Researching Smart Lighting Adoption Across the Nordics.
I led a year-long Nordic competitor and behavioral research initiative, mapping 25+ smart lighting ecosystems to uncover cultural drivers of product adoption and inform long-term positioning strategy.
My Role
Market Researcher
Timeline
~2 years
Company
Signify (formerly Philips Lighting)
Brands
Philips Hue, WiZ, Philips Smart LED
Context
Smart lighting sales performance varied significantly across Denmark, Sweden, Norway, and Finland — despite being treated internally as one unified Nordic market.
There had been no comprehensive competitor analysis since the brand launch.

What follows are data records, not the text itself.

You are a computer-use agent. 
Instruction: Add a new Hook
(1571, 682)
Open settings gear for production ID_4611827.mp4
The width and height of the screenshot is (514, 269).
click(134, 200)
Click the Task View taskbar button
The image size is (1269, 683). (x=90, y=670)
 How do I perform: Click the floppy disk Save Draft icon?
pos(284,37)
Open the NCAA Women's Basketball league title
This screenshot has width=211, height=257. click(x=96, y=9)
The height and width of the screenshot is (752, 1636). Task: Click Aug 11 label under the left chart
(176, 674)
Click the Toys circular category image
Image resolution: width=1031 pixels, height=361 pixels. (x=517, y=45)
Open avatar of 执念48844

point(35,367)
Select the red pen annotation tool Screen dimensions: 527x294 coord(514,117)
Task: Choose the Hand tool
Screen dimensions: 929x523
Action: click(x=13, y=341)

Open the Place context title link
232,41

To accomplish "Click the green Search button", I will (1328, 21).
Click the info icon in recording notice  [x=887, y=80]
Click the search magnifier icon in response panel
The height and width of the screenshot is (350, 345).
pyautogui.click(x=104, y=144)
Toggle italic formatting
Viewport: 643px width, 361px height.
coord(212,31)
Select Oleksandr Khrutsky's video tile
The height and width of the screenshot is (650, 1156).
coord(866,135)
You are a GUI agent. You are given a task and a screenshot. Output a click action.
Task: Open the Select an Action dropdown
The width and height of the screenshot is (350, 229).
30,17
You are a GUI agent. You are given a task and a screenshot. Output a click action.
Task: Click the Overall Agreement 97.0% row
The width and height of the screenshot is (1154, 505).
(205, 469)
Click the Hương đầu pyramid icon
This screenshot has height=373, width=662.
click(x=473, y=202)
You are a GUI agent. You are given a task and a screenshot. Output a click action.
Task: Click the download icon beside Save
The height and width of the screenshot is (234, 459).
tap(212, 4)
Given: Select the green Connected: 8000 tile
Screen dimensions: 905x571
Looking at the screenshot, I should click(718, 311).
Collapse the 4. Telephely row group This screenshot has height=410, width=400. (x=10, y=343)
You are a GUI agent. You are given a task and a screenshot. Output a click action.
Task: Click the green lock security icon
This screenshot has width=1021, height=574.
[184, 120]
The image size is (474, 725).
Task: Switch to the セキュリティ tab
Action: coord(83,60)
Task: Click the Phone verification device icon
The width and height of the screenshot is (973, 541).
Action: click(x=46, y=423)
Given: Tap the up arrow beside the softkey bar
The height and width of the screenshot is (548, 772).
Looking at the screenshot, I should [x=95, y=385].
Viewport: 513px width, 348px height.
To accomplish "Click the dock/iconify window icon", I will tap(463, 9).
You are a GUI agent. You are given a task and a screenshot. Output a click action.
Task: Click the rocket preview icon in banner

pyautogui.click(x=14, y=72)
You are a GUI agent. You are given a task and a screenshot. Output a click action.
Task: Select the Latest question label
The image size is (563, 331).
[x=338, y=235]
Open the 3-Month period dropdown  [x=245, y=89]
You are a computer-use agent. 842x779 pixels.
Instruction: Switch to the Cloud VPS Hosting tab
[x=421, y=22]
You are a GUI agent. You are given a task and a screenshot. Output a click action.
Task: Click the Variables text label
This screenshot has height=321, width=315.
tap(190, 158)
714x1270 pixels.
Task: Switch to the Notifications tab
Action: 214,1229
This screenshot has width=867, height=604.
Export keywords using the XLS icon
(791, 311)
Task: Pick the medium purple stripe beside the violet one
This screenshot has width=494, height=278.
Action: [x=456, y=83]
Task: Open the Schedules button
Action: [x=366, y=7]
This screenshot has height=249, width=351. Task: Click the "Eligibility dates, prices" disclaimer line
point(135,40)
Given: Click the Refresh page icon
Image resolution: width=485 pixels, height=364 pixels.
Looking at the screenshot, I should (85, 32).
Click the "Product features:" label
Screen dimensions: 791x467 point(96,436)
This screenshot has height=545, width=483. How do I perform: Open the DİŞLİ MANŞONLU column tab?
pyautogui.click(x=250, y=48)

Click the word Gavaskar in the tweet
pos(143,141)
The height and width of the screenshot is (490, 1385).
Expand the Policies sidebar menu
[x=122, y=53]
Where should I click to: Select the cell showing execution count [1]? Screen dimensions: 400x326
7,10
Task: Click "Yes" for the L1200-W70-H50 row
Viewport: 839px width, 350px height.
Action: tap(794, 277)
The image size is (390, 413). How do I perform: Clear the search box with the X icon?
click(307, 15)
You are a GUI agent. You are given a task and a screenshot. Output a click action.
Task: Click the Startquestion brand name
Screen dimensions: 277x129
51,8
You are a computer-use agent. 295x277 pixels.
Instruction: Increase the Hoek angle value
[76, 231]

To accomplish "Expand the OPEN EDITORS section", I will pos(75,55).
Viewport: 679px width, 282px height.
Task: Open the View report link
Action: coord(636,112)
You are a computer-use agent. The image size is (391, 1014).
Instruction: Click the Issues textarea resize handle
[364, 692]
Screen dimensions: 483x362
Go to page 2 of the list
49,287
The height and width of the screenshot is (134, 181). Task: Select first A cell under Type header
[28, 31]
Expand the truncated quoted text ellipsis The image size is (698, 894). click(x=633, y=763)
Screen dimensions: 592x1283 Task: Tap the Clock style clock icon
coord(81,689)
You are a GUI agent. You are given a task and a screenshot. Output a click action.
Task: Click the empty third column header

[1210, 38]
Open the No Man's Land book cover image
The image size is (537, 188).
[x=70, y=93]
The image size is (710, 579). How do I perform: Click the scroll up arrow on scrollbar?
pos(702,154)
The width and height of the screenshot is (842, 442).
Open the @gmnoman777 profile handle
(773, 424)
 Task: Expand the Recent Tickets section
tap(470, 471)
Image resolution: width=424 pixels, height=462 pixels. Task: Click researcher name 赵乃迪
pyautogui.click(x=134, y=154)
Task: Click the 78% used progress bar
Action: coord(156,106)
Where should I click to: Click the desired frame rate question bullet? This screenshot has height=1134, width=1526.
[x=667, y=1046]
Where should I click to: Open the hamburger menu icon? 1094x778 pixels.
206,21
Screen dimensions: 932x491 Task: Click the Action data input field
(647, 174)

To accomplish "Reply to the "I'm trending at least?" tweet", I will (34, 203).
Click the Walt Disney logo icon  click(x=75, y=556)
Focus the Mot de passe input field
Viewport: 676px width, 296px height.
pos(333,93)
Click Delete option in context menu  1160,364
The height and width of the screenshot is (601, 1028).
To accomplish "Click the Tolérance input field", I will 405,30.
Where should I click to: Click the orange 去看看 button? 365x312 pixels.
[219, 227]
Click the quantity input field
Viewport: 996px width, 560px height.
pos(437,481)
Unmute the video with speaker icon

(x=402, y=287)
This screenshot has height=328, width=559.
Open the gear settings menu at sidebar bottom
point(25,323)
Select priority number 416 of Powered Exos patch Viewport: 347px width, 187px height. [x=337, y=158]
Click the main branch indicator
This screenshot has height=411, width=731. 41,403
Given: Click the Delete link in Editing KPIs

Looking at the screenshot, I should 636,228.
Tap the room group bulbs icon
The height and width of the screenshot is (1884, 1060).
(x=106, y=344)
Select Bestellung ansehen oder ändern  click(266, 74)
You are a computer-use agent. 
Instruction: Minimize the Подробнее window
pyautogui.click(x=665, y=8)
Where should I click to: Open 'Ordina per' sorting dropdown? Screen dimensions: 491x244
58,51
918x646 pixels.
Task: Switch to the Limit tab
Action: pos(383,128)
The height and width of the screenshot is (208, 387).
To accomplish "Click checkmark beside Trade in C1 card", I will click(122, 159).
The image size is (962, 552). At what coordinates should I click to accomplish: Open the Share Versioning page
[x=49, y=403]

The team lacked clarity on how purchasing priorities and ecosystem preferences differed across countries.
My objective was to understand the behavioral drivers behind smart lighting adoption and evaluate how competitive ecosystems were positioned across the Nordics.
My approach
I mapped 25+ competitors across the Nordics and segmented them by technological infrastructure:
Tuya-based private labels
Gateway-based systems
WiFi/Bluetooth systems
Using a structured framework based on Product, Price, Place, and Promotion, I analyzed:
Technology architecture and ecosystem logic
Pricing and positioning
Retail presence and distribution
Digital communication and messaging
I combined desk research, retail observations, and cross-market comparison to identify behavioral patterns behind purchase decisions.
Ongoing Market Monitoring
To avoid the research getting outdated, I developed a tracking system using publicly available smart lighting app download data across competitors.
This allowed the marketing team to:
Estimate shifts in relative ecosystem adoption
Identify emerging players
Monitor changes in user preference over time
The system became a continuous strategic reference point.
Key Insights
Despite geographic proximity, the markets behaved differently:
Finland showed strong price sensitivity
Denmark valued advanced technological ecosystems
Sweden was structurally saturated by a dominant competitor ecosystem
Norway revealed distinct adoption drivers
A unified Nordic positioning strategy was misaligned with actual user behavior.
Impact
The project expanded from a Denmark-focused analysis to a Nordic-wide strategic initiative.
The findings informed positioning discussions across both hardware and software products and contributed to long-term branding adjustments.
Reflection
This project shifted my focus from marketing execution to behavioral insight.
I became interested in how cultural context, trust, and ecosystem logic shape product adoption — which ultimately led me toward UX.